ZIF-8 derived ZnFe2O4 nanoparticles as a high-performance anode material for lithium-ion batteries

• Published in: Chemical physics Vol. 574; p. 112027
• Main Authors: Tang, Fei, Xie, Jingjing, Li, Haifeng, Jiang, Wei, Yang, Zhenglong, Zhao, Deyang, Xu, Yanbin, Sun, Wenjuan, Jiang, Ziqiao, Yin, Ping
• Format: Journal Article
• Language: English
• Published: Elsevier B.V 01.10.2023
• Subjects: Fe2O3; Lithium storage; ZIF-8; ZnFe2O4 nanoparticles; ZIF-8; ZnFe2O4 nanoparticles; Fe2O3; Lithium storage
• ISSN: 0301-0104
• DOI: 10.1016/j.chemphys.2023.112027

[Display omitted] •ZnFe2O4 nanoparticles were prepared using Fe2O3/ZIF-8 as precursor.•Appropriate amount of Fe2O3 leads to ZnFe2O4 nanoparticles with porous structure.•Bimetallic ZnFe2O4 nanoparticles exhibit good electrical conductivity.•The porous structure increases the contact area between ZnFe2O4 and electrolyte.•ZnFe2O4 nanoparticles exhibit enhanced lithium storage performance.
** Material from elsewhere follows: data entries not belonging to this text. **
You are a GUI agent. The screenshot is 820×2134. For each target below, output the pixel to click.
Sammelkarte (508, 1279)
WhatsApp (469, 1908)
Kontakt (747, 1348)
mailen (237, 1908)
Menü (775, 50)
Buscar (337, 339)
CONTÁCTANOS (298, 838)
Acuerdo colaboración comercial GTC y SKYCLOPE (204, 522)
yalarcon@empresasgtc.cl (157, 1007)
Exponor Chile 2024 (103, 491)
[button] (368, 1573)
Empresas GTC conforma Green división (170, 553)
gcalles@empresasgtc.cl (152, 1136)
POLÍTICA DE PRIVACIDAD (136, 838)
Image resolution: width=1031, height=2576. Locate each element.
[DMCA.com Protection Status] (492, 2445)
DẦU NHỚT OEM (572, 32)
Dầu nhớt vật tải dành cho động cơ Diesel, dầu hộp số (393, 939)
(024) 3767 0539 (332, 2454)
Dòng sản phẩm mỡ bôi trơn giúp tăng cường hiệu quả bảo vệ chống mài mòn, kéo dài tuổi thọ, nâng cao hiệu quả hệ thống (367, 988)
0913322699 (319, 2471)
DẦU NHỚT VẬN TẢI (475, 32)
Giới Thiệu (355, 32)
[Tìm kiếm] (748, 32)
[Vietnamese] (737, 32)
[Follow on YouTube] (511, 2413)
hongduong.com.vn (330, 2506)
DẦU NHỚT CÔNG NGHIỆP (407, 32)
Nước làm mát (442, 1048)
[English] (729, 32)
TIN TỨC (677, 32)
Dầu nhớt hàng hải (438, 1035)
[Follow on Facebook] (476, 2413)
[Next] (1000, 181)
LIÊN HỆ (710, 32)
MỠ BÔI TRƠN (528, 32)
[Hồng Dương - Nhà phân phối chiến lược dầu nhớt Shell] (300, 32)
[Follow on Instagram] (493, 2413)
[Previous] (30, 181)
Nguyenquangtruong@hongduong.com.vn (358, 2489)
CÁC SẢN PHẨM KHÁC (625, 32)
ZnFe2O4 nanoparticles and ZnO/ZnFe2O4 composites were prepared by simple calcination of Fe2O3/ZIF-8. The bimetallic ZnFe2O4 not only inherit the high lithium storage capacity of Fe2O3, but also exhibit higher conductivity than that of single Fe or Zn oxides. The effect of Fe2O3 content in the raw materials on the structure and electrochemical performance of the product was discussed. Appropriate amount of Fe2O3 helps to obtain ZnFe2O4 nanoparticles with small size and porous structure, which can shorten the diffusion path of lithium ions, increase the contact area between the electrode material and electrolyte, thus improving the performance of the material. After 200 cycles at a current density of 300 mA g−1, the specific capacity can reach 1223.2 mAh/g. When the current density is increased to 2 A/g, the discharge specific capacity is retained at 809.4 mAh/g after 500 cycles.